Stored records
* * *
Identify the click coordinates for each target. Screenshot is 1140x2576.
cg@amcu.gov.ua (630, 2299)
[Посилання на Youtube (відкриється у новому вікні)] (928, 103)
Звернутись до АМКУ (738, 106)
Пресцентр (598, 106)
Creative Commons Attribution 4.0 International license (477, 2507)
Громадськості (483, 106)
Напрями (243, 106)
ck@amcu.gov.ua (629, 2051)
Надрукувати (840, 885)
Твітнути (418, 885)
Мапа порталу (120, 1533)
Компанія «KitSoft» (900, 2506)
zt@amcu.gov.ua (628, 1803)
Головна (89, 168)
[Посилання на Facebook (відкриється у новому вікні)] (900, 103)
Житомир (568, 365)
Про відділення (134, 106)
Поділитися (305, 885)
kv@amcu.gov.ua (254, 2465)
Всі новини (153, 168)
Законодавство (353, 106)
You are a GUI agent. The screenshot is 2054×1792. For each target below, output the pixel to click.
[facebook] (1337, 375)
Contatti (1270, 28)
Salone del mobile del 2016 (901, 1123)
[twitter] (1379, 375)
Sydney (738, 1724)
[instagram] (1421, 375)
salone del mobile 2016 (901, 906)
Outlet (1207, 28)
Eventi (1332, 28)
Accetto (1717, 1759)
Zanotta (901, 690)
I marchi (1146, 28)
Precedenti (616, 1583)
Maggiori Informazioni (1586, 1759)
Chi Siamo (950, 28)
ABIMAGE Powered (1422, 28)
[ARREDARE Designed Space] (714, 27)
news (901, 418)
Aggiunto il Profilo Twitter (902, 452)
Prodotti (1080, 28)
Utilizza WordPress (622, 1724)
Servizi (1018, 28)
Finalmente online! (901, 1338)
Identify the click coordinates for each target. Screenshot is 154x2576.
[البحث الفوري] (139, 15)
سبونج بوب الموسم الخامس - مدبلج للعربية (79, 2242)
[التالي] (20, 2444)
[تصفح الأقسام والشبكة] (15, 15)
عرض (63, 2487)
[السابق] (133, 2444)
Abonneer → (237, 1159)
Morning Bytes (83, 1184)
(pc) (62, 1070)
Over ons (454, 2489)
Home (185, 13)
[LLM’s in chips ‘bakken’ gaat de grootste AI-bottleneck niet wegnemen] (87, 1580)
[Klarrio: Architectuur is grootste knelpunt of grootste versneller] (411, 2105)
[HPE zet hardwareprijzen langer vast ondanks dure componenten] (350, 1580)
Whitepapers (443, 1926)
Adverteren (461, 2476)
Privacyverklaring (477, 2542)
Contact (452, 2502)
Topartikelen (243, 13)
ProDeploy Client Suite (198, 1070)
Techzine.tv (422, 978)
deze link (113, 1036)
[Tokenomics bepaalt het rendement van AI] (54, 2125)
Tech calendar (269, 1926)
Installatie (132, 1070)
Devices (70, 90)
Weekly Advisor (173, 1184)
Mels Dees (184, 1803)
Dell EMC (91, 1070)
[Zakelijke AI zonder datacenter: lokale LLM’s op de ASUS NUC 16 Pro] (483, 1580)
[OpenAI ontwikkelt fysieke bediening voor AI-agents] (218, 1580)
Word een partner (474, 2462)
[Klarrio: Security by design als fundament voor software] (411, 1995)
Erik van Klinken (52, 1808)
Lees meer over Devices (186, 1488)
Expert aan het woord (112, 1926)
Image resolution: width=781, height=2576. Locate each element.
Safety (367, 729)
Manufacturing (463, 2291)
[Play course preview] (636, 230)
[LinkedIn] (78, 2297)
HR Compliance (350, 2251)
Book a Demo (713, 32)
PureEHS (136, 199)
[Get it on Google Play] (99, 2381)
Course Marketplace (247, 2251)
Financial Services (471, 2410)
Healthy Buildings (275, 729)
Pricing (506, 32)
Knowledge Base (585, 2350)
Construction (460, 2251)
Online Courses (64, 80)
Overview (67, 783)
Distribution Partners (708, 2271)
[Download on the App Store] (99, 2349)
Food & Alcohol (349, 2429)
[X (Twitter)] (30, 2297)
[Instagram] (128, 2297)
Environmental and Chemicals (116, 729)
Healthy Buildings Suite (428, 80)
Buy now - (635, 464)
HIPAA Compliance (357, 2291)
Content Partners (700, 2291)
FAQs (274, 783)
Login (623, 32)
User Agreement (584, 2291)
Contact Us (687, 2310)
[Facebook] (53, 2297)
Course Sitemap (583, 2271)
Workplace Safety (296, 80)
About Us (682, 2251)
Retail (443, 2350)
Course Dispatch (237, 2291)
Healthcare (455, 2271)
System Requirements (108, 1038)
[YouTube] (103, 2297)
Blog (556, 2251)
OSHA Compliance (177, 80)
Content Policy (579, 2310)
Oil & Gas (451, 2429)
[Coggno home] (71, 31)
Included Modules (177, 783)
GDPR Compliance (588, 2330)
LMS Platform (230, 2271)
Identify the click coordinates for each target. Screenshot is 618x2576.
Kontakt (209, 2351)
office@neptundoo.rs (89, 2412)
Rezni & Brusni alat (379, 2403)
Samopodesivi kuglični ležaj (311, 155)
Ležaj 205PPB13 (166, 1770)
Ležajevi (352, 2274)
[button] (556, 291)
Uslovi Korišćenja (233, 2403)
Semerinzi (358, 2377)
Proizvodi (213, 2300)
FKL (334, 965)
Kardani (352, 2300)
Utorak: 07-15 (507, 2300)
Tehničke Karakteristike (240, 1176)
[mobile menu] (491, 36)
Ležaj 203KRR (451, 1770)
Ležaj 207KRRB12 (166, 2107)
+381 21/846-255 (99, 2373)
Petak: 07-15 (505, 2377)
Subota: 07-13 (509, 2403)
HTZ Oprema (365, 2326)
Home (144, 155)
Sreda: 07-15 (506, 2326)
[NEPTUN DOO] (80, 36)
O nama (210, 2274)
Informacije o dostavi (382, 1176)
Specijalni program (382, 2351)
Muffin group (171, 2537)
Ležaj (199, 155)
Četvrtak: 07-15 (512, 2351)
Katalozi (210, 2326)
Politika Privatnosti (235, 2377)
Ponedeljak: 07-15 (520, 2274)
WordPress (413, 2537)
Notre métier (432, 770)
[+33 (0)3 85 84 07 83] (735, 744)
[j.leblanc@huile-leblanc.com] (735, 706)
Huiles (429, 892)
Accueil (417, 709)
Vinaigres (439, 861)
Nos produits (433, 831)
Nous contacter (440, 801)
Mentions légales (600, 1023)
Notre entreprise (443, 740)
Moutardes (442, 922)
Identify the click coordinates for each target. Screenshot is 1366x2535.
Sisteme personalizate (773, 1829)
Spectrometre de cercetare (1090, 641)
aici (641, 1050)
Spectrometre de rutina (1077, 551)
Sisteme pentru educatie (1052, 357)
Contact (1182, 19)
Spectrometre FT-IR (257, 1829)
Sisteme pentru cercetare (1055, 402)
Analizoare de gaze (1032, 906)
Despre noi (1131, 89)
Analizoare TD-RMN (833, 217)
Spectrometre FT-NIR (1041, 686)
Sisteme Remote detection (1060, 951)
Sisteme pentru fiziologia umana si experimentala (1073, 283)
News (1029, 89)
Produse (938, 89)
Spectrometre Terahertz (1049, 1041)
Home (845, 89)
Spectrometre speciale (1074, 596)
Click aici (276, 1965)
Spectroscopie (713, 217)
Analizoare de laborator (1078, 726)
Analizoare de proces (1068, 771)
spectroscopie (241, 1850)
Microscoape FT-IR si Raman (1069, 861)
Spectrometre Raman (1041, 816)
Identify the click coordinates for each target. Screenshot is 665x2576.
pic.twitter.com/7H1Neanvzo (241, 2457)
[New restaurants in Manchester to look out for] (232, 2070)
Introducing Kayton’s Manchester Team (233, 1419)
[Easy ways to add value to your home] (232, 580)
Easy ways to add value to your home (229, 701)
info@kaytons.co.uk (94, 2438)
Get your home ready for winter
* * *
• **YOUR TASK**: What is needed here is an exact transcription of the records above.

• **WRITTEN REPLY**:
Identify the click coordinates for each target. Screenshot is 1140x2576.
cg@amcu.gov.ua (630, 2299)
[Посилання на Youtube (відкриється у новому вікні)] (928, 103)
Звернутись до АМКУ (738, 106)
Пресцентр (598, 106)
Creative Commons Attribution 4.0 International license (477, 2507)
Громадськості (483, 106)
Напрями (243, 106)
ck@amcu.gov.ua (629, 2051)
Надрукувати (840, 885)
Твітнути (418, 885)
Мапа порталу (120, 1533)
Компанія «KitSoft» (900, 2506)
zt@amcu.gov.ua (628, 1803)
Головна (89, 168)
[Посилання на Facebook (відкриється у новому вікні)] (900, 103)
Житомир (568, 365)
Про відділення (134, 106)
Поділитися (305, 885)
kv@amcu.gov.ua (254, 2465)
Всі новини (153, 168)
Законодавство (353, 106)
You are a GUI agent. The screenshot is 2054×1792. For each target below, output the pixel to click.
[facebook] (1337, 375)
Contatti (1270, 28)
Salone del mobile del 2016 (901, 1123)
[twitter] (1379, 375)
Sydney (738, 1724)
[instagram] (1421, 375)
salone del mobile 2016 (901, 906)
Outlet (1207, 28)
Eventi (1332, 28)
Accetto (1717, 1759)
Zanotta (901, 690)
I marchi (1146, 28)
Precedenti (616, 1583)
Maggiori Informazioni (1586, 1759)
Chi Siamo (950, 28)
ABIMAGE Powered (1422, 28)
[ARREDARE Designed Space] (714, 27)
news (901, 418)
Aggiunto il Profilo Twitter (902, 452)
Prodotti (1080, 28)
Utilizza WordPress (622, 1724)
Servizi (1018, 28)
Finalmente online! (901, 1338)
Identify the click coordinates for each target. Screenshot is 154x2576.
[البحث الفوري] (139, 15)
سبونج بوب الموسم الخامس - مدبلج للعربية (79, 2242)
[التالي] (20, 2444)
[تصفح الأقسام والشبكة] (15, 15)
عرض (63, 2487)
[السابق] (133, 2444)
Abonneer → (237, 1159)
Morning Bytes (83, 1184)
(pc) (62, 1070)
Over ons (454, 2489)
Home (185, 13)
[LLM’s in chips ‘bakken’ gaat de grootste AI-bottleneck niet wegnemen] (87, 1580)
[Klarrio: Architectuur is grootste knelpunt of grootste versneller] (411, 2105)
[HPE zet hardwareprijzen langer vast ondanks dure componenten] (350, 1580)
Whitepapers (443, 1926)
Adverteren (461, 2476)
Privacyverklaring (477, 2542)
Contact (452, 2502)
Topartikelen (243, 13)
ProDeploy Client Suite (198, 1070)
Techzine.tv (422, 978)
deze link (113, 1036)
[Tokenomics bepaalt het rendement van AI] (54, 2125)
Tech calendar (269, 1926)
Installatie (132, 1070)
Devices (70, 90)
Weekly Advisor (173, 1184)
Mels Dees (184, 1803)
Dell EMC (91, 1070)
[Zakelijke AI zonder datacenter: lokale LLM’s op de ASUS NUC 16 Pro] (483, 1580)
[OpenAI ontwikkelt fysieke bediening voor AI-agents] (218, 1580)
Word een partner (474, 2462)
[Klarrio: Security by design als fundament voor software] (411, 1995)
Erik van Klinken (52, 1808)
Lees meer over Devices (186, 1488)
Expert aan het woord (112, 1926)
Image resolution: width=781, height=2576. Locate each element.
Safety (367, 729)
Manufacturing (463, 2291)
[Play course preview] (636, 230)
[LinkedIn] (78, 2297)
HR Compliance (350, 2251)
Book a Demo (713, 32)
PureEHS (136, 199)
[Get it on Google Play] (99, 2381)
Course Marketplace (247, 2251)
Financial Services (471, 2410)
Healthy Buildings (275, 729)
Pricing (506, 32)
Knowledge Base (585, 2350)
Construction (460, 2251)
Online Courses (64, 80)
Overview (67, 783)
Distribution Partners (708, 2271)
[Download on the App Store] (99, 2349)
Food & Alcohol (349, 2429)
[X (Twitter)] (30, 2297)
[Instagram] (128, 2297)
Environmental and Chemicals (116, 729)
Healthy Buildings Suite (428, 80)
Buy now - (635, 464)
HIPAA Compliance (357, 2291)
Content Partners (700, 2291)
FAQs (274, 783)
Login (623, 32)
User Agreement (584, 2291)
Contact Us (687, 2310)
[Facebook] (53, 2297)
Course Sitemap (583, 2271)
Workplace Safety (296, 80)
About Us (682, 2251)
Retail (443, 2350)
Course Dispatch (237, 2291)
Healthcare (455, 2271)
System Requirements (108, 1038)
[YouTube] (103, 2297)
Blog (556, 2251)
OSHA Compliance (177, 80)
Content Policy (579, 2310)
Oil & Gas (451, 2429)
[Coggno home] (71, 31)
Included Modules (177, 783)
GDPR Compliance (588, 2330)
LMS Platform (230, 2271)
Identify the click coordinates for each target. Screenshot is 618x2576.
Kontakt (209, 2351)
office@neptundoo.rs (89, 2412)
Rezni & Brusni alat (379, 2403)
Samopodesivi kuglični ležaj (311, 155)
Ležaj 205PPB13 (166, 1770)
Ležajevi (352, 2274)
[button] (556, 291)
Uslovi Korišćenja (233, 2403)
Semerinzi (358, 2377)
Proizvodi (213, 2300)
FKL (334, 965)
Kardani (352, 2300)
Utorak: 07-15 (507, 2300)
Tehničke Karakteristike (240, 1176)
[mobile menu] (491, 36)
Ležaj 203KRR (451, 1770)
Ležaj 207KRRB12 (166, 2107)
+381 21/846-255 (99, 2373)
Petak: 07-15 (505, 2377)
Subota: 07-13 (509, 2403)
HTZ Oprema (365, 2326)
Home (144, 155)
Sreda: 07-15 (506, 2326)
[NEPTUN DOO] (80, 36)
O nama (210, 2274)
Informacije o dostavi (382, 1176)
Specijalni program (382, 2351)
Muffin group (171, 2537)
Ležaj (199, 155)
Četvrtak: 07-15 (512, 2351)
Katalozi (210, 2326)
Politika Privatnosti (235, 2377)
Ponedeljak: 07-15 (520, 2274)
WordPress (413, 2537)
Notre métier (432, 770)
[+33 (0)3 85 84 07 83] (735, 744)
[j.leblanc@huile-leblanc.com] (735, 706)
Huiles (429, 892)
Accueil (417, 709)
Vinaigres (439, 861)
Nos produits (433, 831)
Nous contacter (440, 801)
Mentions légales (600, 1023)
Notre entreprise (443, 740)
Moutardes (442, 922)
Identify the click coordinates for each target. Screenshot is 1366x2535.
Sisteme personalizate (773, 1829)
Spectrometre de cercetare (1090, 641)
aici (641, 1050)
Spectrometre de rutina (1077, 551)
Sisteme pentru educatie (1052, 357)
Contact (1182, 19)
Spectrometre FT-IR (257, 1829)
Sisteme pentru cercetare (1055, 402)
Analizoare de gaze (1032, 906)
Despre noi (1131, 89)
Analizoare TD-RMN (833, 217)
Spectrometre FT-NIR (1041, 686)
Sisteme Remote detection (1060, 951)
Sisteme pentru fiziologia umana si experimentala (1073, 283)
News (1029, 89)
Produse (938, 89)
Spectrometre Terahertz (1049, 1041)
Home (845, 89)
Spectrometre speciale (1074, 596)
Click aici (276, 1965)
Spectroscopie (713, 217)
Analizoare de laborator (1078, 726)
Analizoare de proces (1068, 771)
spectroscopie (241, 1850)
Microscoape FT-IR si Raman (1069, 861)
Spectrometre Raman (1041, 816)
Identify the click coordinates for each target. Screenshot is 665x2576.
pic.twitter.com/7H1Neanvzo (241, 2457)
[New restaurants in Manchester to look out for] (232, 2070)
Introducing Kayton’s Manchester Team (233, 1419)
[Easy ways to add value to your home] (232, 580)
Easy ways to add value to your home (229, 701)
info@kaytons.co.uk (94, 2438)
Get your home ready for winter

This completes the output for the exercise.